● What to work on
Take the entries below and give them back exactly. Leave out nothing.

● Working data

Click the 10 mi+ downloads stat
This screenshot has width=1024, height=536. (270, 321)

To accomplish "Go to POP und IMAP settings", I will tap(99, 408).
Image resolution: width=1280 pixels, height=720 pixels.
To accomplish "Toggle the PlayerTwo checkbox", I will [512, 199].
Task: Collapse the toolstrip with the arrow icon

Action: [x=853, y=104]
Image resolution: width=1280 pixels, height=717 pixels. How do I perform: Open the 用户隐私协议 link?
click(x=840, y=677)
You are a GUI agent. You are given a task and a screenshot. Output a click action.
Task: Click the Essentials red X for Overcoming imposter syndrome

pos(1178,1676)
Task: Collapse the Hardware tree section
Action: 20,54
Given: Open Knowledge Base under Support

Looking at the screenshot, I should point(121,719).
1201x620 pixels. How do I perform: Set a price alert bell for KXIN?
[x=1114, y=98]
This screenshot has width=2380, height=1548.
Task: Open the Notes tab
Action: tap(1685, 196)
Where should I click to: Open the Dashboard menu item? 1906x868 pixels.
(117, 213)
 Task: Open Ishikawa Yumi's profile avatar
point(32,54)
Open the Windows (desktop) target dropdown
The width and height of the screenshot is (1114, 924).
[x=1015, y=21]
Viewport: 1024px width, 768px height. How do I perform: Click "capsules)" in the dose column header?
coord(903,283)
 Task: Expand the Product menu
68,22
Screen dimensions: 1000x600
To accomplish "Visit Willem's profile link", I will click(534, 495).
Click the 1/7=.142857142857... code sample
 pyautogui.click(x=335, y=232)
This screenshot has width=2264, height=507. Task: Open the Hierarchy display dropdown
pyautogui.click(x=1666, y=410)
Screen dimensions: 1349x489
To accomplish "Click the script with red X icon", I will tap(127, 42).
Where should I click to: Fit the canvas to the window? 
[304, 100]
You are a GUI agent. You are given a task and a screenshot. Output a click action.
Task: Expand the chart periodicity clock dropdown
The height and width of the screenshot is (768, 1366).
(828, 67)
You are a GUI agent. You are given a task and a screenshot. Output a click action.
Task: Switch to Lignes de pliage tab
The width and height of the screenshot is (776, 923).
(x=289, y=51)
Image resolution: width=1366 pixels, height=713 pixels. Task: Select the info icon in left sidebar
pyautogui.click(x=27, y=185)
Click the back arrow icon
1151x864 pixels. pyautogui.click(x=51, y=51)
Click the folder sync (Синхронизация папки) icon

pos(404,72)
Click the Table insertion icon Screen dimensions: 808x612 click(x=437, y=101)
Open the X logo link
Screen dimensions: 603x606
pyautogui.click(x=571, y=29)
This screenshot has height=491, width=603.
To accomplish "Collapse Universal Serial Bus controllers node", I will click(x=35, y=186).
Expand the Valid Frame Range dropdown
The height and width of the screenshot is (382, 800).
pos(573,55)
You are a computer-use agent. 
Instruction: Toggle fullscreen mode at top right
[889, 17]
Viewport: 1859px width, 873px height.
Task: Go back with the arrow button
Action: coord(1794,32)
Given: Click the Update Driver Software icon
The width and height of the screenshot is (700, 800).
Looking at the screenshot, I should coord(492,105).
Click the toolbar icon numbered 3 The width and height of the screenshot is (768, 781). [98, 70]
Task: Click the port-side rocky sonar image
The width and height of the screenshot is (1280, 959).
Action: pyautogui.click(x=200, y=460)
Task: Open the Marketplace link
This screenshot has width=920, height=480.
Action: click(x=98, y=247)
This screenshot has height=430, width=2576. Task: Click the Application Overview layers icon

● Task answer
Click the 10 mi+ downloads stat
This screenshot has width=1024, height=536. (270, 321)

To accomplish "Go to POP und IMAP settings", I will tap(99, 408).
Image resolution: width=1280 pixels, height=720 pixels.
To accomplish "Toggle the PlayerTwo checkbox", I will [512, 199].
Task: Collapse the toolstrip with the arrow icon

Action: [x=853, y=104]
Image resolution: width=1280 pixels, height=717 pixels. How do I perform: Open the 用户隐私协议 link?
click(x=840, y=677)
You are a GUI agent. You are given a task and a screenshot. Output a click action.
Task: Click the Essentials red X for Overcoming imposter syndrome

pos(1178,1676)
Task: Collapse the Hardware tree section
Action: 20,54
Given: Open Knowledge Base under Support

Looking at the screenshot, I should point(121,719).
1201x620 pixels. How do I perform: Set a price alert bell for KXIN?
[x=1114, y=98]
This screenshot has width=2380, height=1548.
Task: Open the Notes tab
Action: tap(1685, 196)
Where should I click to: Open the Dashboard menu item? 1906x868 pixels.
(117, 213)
 Task: Open Ishikawa Yumi's profile avatar
point(32,54)
Open the Windows (desktop) target dropdown
The width and height of the screenshot is (1114, 924).
[x=1015, y=21]
Viewport: 1024px width, 768px height. How do I perform: Click "capsules)" in the dose column header?
coord(903,283)
 Task: Expand the Product menu
68,22
Screen dimensions: 1000x600
To accomplish "Visit Willem's profile link", I will click(534, 495).
Click the 1/7=.142857142857... code sample
 pyautogui.click(x=335, y=232)
This screenshot has width=2264, height=507. Task: Open the Hierarchy display dropdown
pyautogui.click(x=1666, y=410)
Screen dimensions: 1349x489
To accomplish "Click the script with red X icon", I will tap(127, 42).
Where should I click to: Fit the canvas to the window? 
[304, 100]
You are a GUI agent. You are given a task and a screenshot. Output a click action.
Task: Expand the chart periodicity clock dropdown
The height and width of the screenshot is (768, 1366).
(828, 67)
You are a GUI agent. You are given a task and a screenshot. Output a click action.
Task: Switch to Lignes de pliage tab
The width and height of the screenshot is (776, 923).
(x=289, y=51)
Image resolution: width=1366 pixels, height=713 pixels. Task: Select the info icon in left sidebar
pyautogui.click(x=27, y=185)
Click the back arrow icon
1151x864 pixels. pyautogui.click(x=51, y=51)
Click the folder sync (Синхронизация папки) icon

pos(404,72)
Click the Table insertion icon Screen dimensions: 808x612 click(x=437, y=101)
Open the X logo link
Screen dimensions: 603x606
pyautogui.click(x=571, y=29)
This screenshot has height=491, width=603.
To accomplish "Collapse Universal Serial Bus controllers node", I will click(x=35, y=186).
Expand the Valid Frame Range dropdown
The height and width of the screenshot is (382, 800).
pos(573,55)
You are a computer-use agent. 
Instruction: Toggle fullscreen mode at top right
[889, 17]
Viewport: 1859px width, 873px height.
Task: Go back with the arrow button
Action: coord(1794,32)
Given: Click the Update Driver Software icon
The width and height of the screenshot is (700, 800).
Looking at the screenshot, I should coord(492,105).
Click the toolbar icon numbered 3 The width and height of the screenshot is (768, 781). [98, 70]
Task: Click the port-side rocky sonar image
The width and height of the screenshot is (1280, 959).
Action: pyautogui.click(x=200, y=460)
Task: Open the Marketplace link
This screenshot has width=920, height=480.
Action: click(x=98, y=247)
This screenshot has height=430, width=2576. Task: Click the Application Overview layers icon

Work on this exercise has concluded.